Task brief:
The reply should contain all of the data below, word for word.

Extracted material:
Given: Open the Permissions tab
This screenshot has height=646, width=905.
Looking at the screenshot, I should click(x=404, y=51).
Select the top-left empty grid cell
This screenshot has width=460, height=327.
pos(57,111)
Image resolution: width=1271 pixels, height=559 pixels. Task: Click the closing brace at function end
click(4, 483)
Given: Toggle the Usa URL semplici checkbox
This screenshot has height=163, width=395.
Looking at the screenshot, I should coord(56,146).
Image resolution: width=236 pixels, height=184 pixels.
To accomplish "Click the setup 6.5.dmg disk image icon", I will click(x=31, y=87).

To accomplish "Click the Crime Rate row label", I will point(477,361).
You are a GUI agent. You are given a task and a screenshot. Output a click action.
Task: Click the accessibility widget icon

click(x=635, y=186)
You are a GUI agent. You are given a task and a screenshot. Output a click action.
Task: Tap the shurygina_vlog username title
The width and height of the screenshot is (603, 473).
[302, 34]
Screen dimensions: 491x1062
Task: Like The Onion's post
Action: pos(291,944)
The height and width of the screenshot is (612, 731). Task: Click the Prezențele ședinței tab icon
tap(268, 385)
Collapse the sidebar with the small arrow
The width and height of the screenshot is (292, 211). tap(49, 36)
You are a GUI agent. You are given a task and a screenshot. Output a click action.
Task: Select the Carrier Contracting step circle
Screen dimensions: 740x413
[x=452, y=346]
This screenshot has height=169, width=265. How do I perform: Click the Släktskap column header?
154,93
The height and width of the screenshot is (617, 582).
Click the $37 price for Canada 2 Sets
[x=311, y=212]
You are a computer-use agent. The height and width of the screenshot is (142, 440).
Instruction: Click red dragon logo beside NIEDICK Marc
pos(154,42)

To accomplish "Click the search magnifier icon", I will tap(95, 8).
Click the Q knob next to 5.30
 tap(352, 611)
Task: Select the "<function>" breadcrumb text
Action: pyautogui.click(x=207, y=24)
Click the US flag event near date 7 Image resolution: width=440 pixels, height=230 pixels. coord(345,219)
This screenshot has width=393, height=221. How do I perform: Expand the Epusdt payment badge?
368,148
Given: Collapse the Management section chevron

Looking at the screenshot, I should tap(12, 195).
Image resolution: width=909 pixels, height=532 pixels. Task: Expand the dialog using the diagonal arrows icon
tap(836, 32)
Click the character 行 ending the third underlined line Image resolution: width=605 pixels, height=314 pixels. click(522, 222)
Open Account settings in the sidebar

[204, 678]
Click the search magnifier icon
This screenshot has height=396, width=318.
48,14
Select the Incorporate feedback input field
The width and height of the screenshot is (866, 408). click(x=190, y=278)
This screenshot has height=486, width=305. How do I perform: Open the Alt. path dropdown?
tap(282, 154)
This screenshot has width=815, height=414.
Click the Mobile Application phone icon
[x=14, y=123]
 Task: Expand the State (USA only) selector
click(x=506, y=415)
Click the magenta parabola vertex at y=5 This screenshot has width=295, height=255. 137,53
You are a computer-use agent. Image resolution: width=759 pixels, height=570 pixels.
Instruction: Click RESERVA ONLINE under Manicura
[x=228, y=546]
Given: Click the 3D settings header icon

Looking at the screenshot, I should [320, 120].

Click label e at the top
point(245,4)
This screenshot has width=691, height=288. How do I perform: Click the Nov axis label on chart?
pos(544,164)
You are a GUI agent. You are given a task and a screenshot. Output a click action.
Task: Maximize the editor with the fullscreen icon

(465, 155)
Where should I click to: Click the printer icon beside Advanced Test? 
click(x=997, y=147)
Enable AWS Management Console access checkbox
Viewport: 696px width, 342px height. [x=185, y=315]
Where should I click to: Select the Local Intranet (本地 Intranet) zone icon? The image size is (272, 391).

Solution to the problem:
Given: Open the Permissions tab
This screenshot has height=646, width=905.
Looking at the screenshot, I should click(x=404, y=51).
Select the top-left empty grid cell
This screenshot has width=460, height=327.
pos(57,111)
Image resolution: width=1271 pixels, height=559 pixels. Task: Click the closing brace at function end
click(4, 483)
Given: Toggle the Usa URL semplici checkbox
This screenshot has height=163, width=395.
Looking at the screenshot, I should coord(56,146).
Image resolution: width=236 pixels, height=184 pixels.
To accomplish "Click the setup 6.5.dmg disk image icon", I will click(x=31, y=87).

To accomplish "Click the Crime Rate row label", I will point(477,361).
You are a GUI agent. You are given a task and a screenshot. Output a click action.
Task: Click the accessibility widget icon

click(x=635, y=186)
You are a GUI agent. You are given a task and a screenshot. Output a click action.
Task: Tap the shurygina_vlog username title
The width and height of the screenshot is (603, 473).
[302, 34]
Screen dimensions: 491x1062
Task: Like The Onion's post
Action: pos(291,944)
The height and width of the screenshot is (612, 731). Task: Click the Prezențele ședinței tab icon
tap(268, 385)
Collapse the sidebar with the small arrow
The width and height of the screenshot is (292, 211). tap(49, 36)
You are a GUI agent. You are given a task and a screenshot. Output a click action.
Task: Select the Carrier Contracting step circle
Screen dimensions: 740x413
[x=452, y=346]
This screenshot has height=169, width=265. How do I perform: Click the Släktskap column header?
154,93
The height and width of the screenshot is (617, 582).
Click the $37 price for Canada 2 Sets
[x=311, y=212]
You are a computer-use agent. The height and width of the screenshot is (142, 440).
Instruction: Click red dragon logo beside NIEDICK Marc
pos(154,42)

To accomplish "Click the search magnifier icon", I will tap(95, 8).
Click the Q knob next to 5.30
 tap(352, 611)
Task: Select the "<function>" breadcrumb text
Action: pyautogui.click(x=207, y=24)
Click the US flag event near date 7 Image resolution: width=440 pixels, height=230 pixels. coord(345,219)
This screenshot has width=393, height=221. How do I perform: Expand the Epusdt payment badge?
368,148
Given: Collapse the Management section chevron

Looking at the screenshot, I should tap(12, 195).
Image resolution: width=909 pixels, height=532 pixels. Task: Expand the dialog using the diagonal arrows icon
tap(836, 32)
Click the character 行 ending the third underlined line Image resolution: width=605 pixels, height=314 pixels. click(522, 222)
Open Account settings in the sidebar

[204, 678]
Click the search magnifier icon
This screenshot has height=396, width=318.
48,14
Select the Incorporate feedback input field
The width and height of the screenshot is (866, 408). click(x=190, y=278)
This screenshot has height=486, width=305. How do I perform: Open the Alt. path dropdown?
tap(282, 154)
This screenshot has width=815, height=414.
Click the Mobile Application phone icon
[x=14, y=123]
 Task: Expand the State (USA only) selector
click(x=506, y=415)
Click the magenta parabola vertex at y=5 This screenshot has width=295, height=255. 137,53
You are a computer-use agent. Image resolution: width=759 pixels, height=570 pixels.
Instruction: Click RESERVA ONLINE under Manicura
[x=228, y=546]
Given: Click the 3D settings header icon

Looking at the screenshot, I should [320, 120].

Click label e at the top
point(245,4)
This screenshot has width=691, height=288. How do I perform: Click the Nov axis label on chart?
pos(544,164)
You are a GUI agent. You are given a task and a screenshot. Output a click action.
Task: Maximize the editor with the fullscreen icon

(465, 155)
Where should I click to: Click the printer icon beside Advanced Test? 
click(x=997, y=147)
Enable AWS Management Console access checkbox
Viewport: 696px width, 342px height. [x=185, y=315]
Where should I click to: Select the Local Intranet (本地 Intranet) zone icon? The image size is (272, 391).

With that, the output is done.